WRITTEN REQUEST: Could you reproduce, word for word, the stretch of lines from the very first one through the line containing "Looking at the screenshot, I should (13, 445)."?

DATASET RECORDS:
┄┄┄┄┄┄┄┄┄┄┄┄┄┄┄┄┄┄┄┄

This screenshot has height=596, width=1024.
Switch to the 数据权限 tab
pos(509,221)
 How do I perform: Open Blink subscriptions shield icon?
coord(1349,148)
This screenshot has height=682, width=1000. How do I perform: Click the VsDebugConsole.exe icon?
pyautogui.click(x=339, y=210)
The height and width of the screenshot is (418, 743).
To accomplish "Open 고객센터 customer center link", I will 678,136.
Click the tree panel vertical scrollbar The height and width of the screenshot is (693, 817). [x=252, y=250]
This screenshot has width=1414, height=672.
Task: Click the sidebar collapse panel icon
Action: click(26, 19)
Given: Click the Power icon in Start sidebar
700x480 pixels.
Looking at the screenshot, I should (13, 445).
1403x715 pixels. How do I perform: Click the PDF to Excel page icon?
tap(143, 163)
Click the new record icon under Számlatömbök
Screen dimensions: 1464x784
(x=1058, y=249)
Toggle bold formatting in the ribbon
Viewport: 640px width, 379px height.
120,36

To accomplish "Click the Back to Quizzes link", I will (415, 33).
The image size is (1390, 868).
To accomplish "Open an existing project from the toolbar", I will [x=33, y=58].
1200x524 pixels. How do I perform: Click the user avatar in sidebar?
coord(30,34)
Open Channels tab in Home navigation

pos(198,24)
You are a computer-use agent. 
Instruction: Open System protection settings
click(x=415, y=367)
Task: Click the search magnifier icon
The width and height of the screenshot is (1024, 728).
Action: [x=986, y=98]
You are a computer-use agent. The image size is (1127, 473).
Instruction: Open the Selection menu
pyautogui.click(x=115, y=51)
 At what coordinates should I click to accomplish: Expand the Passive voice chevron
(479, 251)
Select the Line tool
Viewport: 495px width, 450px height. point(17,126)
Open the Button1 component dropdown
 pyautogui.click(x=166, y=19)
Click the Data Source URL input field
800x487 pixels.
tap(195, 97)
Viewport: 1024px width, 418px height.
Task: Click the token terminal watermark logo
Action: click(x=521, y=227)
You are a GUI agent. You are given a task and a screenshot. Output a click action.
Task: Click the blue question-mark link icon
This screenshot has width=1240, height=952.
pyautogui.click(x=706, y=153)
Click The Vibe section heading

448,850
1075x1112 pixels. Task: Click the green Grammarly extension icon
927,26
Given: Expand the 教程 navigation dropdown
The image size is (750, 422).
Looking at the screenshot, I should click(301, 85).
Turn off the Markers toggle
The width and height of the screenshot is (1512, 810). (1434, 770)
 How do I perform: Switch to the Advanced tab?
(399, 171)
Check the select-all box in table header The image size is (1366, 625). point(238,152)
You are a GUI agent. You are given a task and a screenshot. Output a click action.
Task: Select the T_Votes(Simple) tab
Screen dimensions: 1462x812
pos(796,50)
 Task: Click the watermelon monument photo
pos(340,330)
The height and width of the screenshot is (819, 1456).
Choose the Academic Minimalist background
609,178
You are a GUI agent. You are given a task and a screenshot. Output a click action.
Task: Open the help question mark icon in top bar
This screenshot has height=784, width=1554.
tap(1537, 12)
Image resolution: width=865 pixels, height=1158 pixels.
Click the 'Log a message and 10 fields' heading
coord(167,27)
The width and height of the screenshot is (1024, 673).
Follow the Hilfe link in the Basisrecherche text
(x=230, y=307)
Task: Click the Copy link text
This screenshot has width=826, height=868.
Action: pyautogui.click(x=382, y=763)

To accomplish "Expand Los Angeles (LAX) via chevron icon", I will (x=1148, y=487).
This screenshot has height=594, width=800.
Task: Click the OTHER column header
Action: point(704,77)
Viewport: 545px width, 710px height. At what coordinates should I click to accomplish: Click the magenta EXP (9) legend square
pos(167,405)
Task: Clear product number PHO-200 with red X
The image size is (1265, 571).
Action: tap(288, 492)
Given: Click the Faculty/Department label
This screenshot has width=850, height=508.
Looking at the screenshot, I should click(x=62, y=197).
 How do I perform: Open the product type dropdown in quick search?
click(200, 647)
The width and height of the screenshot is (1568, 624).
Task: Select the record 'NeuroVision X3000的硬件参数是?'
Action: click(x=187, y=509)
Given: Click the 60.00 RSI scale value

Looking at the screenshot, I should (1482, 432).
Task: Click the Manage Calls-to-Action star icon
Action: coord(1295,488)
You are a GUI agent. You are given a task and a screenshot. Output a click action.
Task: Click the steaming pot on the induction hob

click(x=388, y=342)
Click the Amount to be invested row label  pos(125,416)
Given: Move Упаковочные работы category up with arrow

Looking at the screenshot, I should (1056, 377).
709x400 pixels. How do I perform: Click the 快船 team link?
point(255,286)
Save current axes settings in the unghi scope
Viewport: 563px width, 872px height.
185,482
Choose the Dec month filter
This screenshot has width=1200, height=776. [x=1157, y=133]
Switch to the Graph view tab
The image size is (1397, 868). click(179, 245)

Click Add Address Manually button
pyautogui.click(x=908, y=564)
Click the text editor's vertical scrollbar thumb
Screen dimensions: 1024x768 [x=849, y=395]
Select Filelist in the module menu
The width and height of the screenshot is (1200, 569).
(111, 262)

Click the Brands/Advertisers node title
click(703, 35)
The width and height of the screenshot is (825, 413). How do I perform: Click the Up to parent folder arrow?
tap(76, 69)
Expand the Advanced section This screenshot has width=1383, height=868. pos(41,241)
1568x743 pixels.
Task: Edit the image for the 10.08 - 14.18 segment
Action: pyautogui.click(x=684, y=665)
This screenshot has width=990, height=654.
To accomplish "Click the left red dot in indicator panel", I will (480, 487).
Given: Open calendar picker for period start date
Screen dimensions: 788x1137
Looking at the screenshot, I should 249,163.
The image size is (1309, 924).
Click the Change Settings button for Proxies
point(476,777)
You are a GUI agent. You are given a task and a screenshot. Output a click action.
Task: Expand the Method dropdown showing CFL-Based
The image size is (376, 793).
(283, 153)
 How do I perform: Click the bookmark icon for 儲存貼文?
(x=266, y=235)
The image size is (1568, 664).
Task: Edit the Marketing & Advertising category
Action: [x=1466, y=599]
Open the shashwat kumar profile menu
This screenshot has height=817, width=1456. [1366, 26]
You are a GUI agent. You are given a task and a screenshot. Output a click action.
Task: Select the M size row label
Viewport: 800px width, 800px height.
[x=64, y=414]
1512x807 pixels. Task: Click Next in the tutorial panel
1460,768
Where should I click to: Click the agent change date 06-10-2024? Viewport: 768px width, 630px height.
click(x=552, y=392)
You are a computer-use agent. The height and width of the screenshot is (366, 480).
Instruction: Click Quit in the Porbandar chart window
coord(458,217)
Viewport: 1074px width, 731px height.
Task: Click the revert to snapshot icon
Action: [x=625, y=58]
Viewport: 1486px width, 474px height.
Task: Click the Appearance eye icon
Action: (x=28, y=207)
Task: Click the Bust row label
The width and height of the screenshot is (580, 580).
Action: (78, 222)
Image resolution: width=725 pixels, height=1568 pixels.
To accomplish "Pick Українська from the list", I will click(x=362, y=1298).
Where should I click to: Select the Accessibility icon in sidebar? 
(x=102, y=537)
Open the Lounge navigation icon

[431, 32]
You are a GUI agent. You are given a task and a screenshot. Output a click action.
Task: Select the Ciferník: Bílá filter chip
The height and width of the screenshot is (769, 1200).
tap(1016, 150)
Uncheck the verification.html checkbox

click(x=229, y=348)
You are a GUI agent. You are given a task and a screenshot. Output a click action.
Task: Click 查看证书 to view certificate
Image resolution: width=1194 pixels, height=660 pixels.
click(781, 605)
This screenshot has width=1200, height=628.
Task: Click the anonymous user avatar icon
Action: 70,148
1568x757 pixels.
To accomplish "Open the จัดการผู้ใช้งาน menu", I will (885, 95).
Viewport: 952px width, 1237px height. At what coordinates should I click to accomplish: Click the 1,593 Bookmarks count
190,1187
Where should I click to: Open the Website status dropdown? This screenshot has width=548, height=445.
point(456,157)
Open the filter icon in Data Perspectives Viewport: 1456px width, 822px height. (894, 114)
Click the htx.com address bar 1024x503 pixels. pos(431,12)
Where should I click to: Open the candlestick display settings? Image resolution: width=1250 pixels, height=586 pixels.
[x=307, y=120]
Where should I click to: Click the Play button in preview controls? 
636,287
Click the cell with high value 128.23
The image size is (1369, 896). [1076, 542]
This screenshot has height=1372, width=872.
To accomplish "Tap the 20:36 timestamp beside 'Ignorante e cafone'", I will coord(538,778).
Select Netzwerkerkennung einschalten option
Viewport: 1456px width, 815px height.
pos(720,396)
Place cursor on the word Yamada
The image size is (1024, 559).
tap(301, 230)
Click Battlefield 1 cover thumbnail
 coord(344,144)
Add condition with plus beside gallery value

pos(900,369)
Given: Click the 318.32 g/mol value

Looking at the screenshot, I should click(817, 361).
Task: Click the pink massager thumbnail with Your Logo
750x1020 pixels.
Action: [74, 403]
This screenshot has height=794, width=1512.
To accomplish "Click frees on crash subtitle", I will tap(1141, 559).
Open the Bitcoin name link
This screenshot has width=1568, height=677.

┄┄┄┄┄┄┄┄┄┄┄┄┄┄┄┄┄┄┄┄

ANSWER BELOW:
This screenshot has height=596, width=1024.
Switch to the 数据权限 tab
pos(509,221)
 How do I perform: Open Blink subscriptions shield icon?
coord(1349,148)
This screenshot has height=682, width=1000. How do I perform: Click the VsDebugConsole.exe icon?
pyautogui.click(x=339, y=210)
The height and width of the screenshot is (418, 743).
To accomplish "Open 고객센터 customer center link", I will 678,136.
Click the tree panel vertical scrollbar The height and width of the screenshot is (693, 817). [x=252, y=250]
This screenshot has width=1414, height=672.
Task: Click the sidebar collapse panel icon
Action: click(26, 19)
Given: Click the Power icon in Start sidebar
700x480 pixels.
Looking at the screenshot, I should (13, 445).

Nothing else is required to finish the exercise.